§ **TEXTAUSZUG**
Logen-Blog [198]: Der Mangel an wahrem Mord und Totschlag
Und flugs geht das Kapitel zuende – nur hat man wieder nicht den Eindruck, dass es nach den Gesetzen einer klassisch-klassizistischen Poetik organisch abschließt. Andererseits: vielleicht ist dies ja gerade das Organische, das zugleich das Romantische ist: das Fragmentarische einer gebornen Ruine, dessen Bruchstückhaftigkeit nicht erst am Ende des Nicht-Endes, auch in den Bruchstücken der einzelnen Sektoren enthalten ist. So spiegelt sich in jedem einzelnen Sektor das große Ganze eines unganzen Großen.
Als ob Jean Paul das so genau gewusst hätte!
Und also bedauert er, sehr plötzlich, dass seine Erzählung geradezu harmlos sei, dass es hier an wahrem Mord und Totschlag mangele, an Pestilenz und teuerer Zeit und an der Pathologie der Litanei. Nein, meint er, der Leser hätte keinen Grund, ins Schnupftuch zu weinen. Es stimmt ja: auch ich habe bisher nicht geweint beim Lesen. Es gibt Bücher – auch von Jean Paul –, bei denen auch bei mir dieser Prozess unausweichlich einsetzt (so wie der Blogger gefühlig wird, wenn er bestimmte Musik hört). Es kommt dabei, die Literatur- und Musikfreunde mögen es wissen, durchaus nicht darauf an, wie oft man schon diese oder jene Stelle gelesen oder -hört hat. Das Unerhörte kann sich jedes Mal erweisen – nur Leute wie Robisch oder Moralprofessoren vom Hoppedizelschen Schlag mögen anmerken, dass sich da doch eine bedenkliche Distanzlosigkeit... dass es doch nicht anginge, dem Kunstwerk... dass es der Kunst nicht angemessen sei... Ich weiß: Beethoven sagte einmal, dass man seiner Musik nicht mit Gefühlen, sondern mit Verstand lauschen solle. Er wurde fuchtig, als er selbst die Kerls während seines schwer emotionalen Klavierspiels in Rührung versetzte. Als irgendein Assistent während einer Bayreuther Ring-Probe einmal zu weinen anfing, meinte Wagner, dass dazu kein Grund bestünde: „Wir wissen doch, wie es gemacht wird.“
Aber die Ästhetikprofessoren und die Künstler müssen nicht immer Recht haben. Wagner sprach auch von der Vernunftwerdung des Gefühls, oder anders: dass man seine Werke nur dann rational begreifen könne, wenn man sie emotional erfahre. Was wie ein Widerspruch klingt, weil es ja eben die Distanzlosigkeit ist, die den Verstand ausschaltet, scheint mir eine der Bedingungen des Kunstwerks zu sein. Ansonsten könnten die Künstler ja auch Leitartikel verfassen. Manch „Kunstwerk“ ist ja eines. Die unsichtbare Loge aber ist kein „Kunstwerk“, sondern ein Kunstwerk – auch wenn wir nicht wie die romantischen Schoßhündchen heulen müssen, wenn wir's lesen.

§ **DARGESTELLTE INFORMATIONEN**
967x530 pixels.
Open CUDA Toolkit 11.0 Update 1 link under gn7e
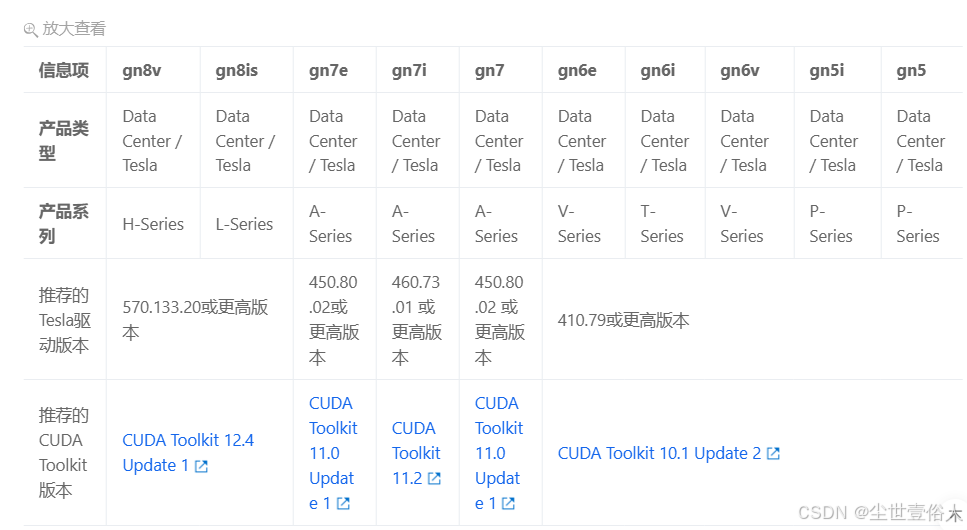click(333, 453)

§ **AUFGABENSTELLUNG**
Schreiben Sie aus dem Blogbeitrag über Jean Paul den Abschnitt von „Logen-Blog [198]: Der“ bis „genau gewusst hätte!“ wortgetreu ab.

§ **LÖSUNG**
Logen-Blog [198]: Der Mangel an wahrem Mord und Totschlag
Und flugs geht das Kapitel zuende – nur hat man wieder nicht den Eindruck, dass es nach den Gesetzen einer klassisch-klassizistischen Poetik organisch abschließt. Andererseits: vielleicht ist dies ja gerade das Organische, das zugleich das Romantische ist: das Fragmentarische einer gebornen Ruine, dessen Bruchstückhaftigkeit nicht erst am Ende des Nicht-Endes, auch in den Bruchstücken der einzelnen Sektoren enthalten ist. So spiegelt sich in jedem einzelnen Sektor das große Ganze eines unganzen Großen.
Als ob Jean Paul das so genau gewusst hätte!